Au niveau du style d’écriture, Thibault Guillerm nous offre une narration efficace, pouvant être empreinte d’un réalisme saisissant. Ainsi, le lecteur conçoit sans aucun problème la création d’un monde ou encore l’existence d’un dragon, tout comme il peut être répugné par les manières peu hygiéniques d’un paysan ou une blessure explicite. Les phrases s’enchaînent avec fluidité, tantôt longue, tantôt courte afin de procéder à une accélération ou un ralentissement du rythme au moment opportun. Il est dommage de constater quelques coquilles, mais puisqu’il s’agit essentiellement de fautes de frappe type « à partie » à la place de « à partir » ou « pou » au lieu de « pour », cela ne révèle pas si gênant ou tout du moins insurmontable. Il est également regrettable que certaines nouvelles soient si courtes, laissant un petit goût d’inachevé, mais les messages qu’elles procurent restent percutants malgré cela.
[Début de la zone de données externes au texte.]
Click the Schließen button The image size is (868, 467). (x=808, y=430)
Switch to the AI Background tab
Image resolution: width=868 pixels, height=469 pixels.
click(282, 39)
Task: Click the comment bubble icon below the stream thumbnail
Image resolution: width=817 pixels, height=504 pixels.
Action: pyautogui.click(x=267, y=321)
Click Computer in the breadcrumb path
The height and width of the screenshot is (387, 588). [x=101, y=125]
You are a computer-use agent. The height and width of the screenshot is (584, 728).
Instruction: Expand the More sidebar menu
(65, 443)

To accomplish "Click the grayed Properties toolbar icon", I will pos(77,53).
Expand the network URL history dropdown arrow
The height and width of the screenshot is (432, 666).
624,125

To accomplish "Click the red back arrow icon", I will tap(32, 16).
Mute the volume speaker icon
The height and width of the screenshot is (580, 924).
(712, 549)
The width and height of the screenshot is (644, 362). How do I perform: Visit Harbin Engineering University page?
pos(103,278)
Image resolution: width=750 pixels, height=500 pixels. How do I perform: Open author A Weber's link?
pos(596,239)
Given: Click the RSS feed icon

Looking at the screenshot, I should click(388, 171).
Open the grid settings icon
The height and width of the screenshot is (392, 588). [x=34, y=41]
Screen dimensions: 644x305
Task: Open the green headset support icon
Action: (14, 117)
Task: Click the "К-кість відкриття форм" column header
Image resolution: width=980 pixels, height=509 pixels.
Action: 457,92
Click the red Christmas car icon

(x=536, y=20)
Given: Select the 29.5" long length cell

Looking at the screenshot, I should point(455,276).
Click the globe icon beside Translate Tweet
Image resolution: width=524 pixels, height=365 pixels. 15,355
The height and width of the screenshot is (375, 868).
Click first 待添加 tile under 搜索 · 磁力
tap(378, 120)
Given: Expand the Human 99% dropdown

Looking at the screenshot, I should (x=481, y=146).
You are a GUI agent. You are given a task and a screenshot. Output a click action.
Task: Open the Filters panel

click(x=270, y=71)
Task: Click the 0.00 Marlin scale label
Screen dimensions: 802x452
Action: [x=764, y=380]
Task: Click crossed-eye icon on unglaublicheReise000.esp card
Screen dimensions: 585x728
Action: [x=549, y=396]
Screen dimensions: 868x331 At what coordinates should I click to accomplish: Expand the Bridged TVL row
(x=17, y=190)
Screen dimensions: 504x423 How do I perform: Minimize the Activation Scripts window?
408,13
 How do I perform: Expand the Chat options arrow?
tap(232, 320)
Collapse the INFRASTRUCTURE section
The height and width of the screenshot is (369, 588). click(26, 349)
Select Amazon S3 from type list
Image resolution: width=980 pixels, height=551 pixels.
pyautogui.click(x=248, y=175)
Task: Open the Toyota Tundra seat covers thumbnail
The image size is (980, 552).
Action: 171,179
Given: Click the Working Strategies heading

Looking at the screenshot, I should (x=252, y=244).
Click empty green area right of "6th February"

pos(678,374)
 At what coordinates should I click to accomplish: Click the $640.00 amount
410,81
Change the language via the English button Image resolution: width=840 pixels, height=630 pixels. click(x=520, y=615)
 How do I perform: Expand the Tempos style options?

Finalement, Frontières bombardées et autres nouvelles est un recueil plutôt surprenant. Alors que le lecteur s’attend à des nouvelles s’apparentant aux grands poncifs de l’imaginaire, l’auteur parvient à renverser la vapeur afin de proposer des récits détournant ces fameux classiques et en y ajoutant une réflexion sur l’être humain et sa place dans l’univers. Ces deux éléments créent donc un fil conducteur pour ce recueil agréable à lire. À noter que l’illustration de la couverture est superbe, chose assez rare malheureusement pour les livres numériques, représentant plutôt bien le message du recueil avec cet homme prenant si peu de place par rapport au dragon qui mange le milieu de la page et remémorant une certaine aventure d’un certain Tolkien.